**ACTIVITY:** Which lines of the data hold the word "will"? Copy all of them.

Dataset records
:::::
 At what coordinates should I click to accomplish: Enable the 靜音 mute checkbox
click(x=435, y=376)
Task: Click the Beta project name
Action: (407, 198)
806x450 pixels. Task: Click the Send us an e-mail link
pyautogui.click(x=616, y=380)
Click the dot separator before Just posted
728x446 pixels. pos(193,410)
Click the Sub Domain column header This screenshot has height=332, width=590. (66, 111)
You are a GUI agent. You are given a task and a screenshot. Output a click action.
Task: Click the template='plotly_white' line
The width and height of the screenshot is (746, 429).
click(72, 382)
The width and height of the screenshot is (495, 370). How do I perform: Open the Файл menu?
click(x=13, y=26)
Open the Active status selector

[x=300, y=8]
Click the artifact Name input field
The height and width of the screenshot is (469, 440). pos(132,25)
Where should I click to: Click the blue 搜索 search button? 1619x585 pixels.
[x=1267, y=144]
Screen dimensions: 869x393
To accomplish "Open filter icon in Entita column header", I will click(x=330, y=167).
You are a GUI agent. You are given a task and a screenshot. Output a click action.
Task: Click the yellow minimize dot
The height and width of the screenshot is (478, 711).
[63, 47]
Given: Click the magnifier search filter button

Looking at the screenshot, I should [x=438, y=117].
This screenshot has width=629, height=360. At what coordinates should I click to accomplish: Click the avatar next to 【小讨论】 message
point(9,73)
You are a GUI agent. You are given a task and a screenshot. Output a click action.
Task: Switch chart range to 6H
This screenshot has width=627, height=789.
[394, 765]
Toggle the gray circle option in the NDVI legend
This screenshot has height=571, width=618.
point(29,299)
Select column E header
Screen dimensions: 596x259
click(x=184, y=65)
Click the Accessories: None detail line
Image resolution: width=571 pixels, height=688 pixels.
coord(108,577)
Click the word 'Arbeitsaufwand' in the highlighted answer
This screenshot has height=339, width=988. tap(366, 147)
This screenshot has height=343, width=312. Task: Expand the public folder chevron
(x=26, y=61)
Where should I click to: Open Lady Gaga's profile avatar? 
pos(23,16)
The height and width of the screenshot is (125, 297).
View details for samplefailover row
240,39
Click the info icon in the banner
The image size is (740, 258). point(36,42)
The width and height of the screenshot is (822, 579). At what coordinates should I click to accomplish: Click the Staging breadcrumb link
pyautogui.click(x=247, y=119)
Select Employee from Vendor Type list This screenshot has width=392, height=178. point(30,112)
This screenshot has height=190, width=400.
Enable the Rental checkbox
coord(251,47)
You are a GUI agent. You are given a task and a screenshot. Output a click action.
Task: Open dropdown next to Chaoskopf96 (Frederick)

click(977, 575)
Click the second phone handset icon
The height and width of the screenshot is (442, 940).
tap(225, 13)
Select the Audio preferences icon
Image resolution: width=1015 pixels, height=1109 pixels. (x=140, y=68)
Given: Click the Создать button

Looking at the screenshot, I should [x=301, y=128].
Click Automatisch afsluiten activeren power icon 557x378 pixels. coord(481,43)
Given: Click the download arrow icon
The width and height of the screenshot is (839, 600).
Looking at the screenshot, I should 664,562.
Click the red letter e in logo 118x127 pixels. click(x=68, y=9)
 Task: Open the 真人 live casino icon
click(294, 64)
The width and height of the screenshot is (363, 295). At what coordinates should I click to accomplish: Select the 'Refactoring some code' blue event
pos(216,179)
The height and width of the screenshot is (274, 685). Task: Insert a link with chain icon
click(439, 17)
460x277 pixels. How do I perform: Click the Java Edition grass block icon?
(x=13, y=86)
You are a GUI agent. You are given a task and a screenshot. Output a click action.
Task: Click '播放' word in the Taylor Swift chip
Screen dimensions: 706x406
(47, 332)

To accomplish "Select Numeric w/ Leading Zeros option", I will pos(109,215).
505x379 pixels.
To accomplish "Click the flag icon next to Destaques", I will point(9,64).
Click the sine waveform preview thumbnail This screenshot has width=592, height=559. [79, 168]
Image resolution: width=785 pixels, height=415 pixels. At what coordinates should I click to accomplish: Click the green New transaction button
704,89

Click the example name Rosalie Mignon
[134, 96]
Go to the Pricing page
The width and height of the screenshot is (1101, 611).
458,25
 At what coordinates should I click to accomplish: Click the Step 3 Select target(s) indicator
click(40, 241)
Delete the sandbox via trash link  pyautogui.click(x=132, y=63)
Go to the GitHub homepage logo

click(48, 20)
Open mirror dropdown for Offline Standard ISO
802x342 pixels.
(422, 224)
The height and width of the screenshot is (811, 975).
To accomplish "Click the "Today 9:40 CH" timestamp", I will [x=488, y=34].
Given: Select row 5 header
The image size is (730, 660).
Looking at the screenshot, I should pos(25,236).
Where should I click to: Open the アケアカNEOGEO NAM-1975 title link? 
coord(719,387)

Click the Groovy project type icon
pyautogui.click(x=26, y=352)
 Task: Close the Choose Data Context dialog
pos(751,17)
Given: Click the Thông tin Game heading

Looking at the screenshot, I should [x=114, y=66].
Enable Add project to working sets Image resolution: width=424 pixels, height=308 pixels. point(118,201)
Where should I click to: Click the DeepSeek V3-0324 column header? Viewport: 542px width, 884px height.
:::::
**EXERCISE RESPONSE:**
To accomplish "Open filter icon in Entita column header", I will click(x=330, y=167).
To accomplish "Select Numeric w/ Leading Zeros option", I will pos(109,215).
To accomplish "Click the flag icon next to Destaques", I will point(9,64).
To accomplish "Click the "Today 9:40 CH" timestamp", I will [x=488, y=34].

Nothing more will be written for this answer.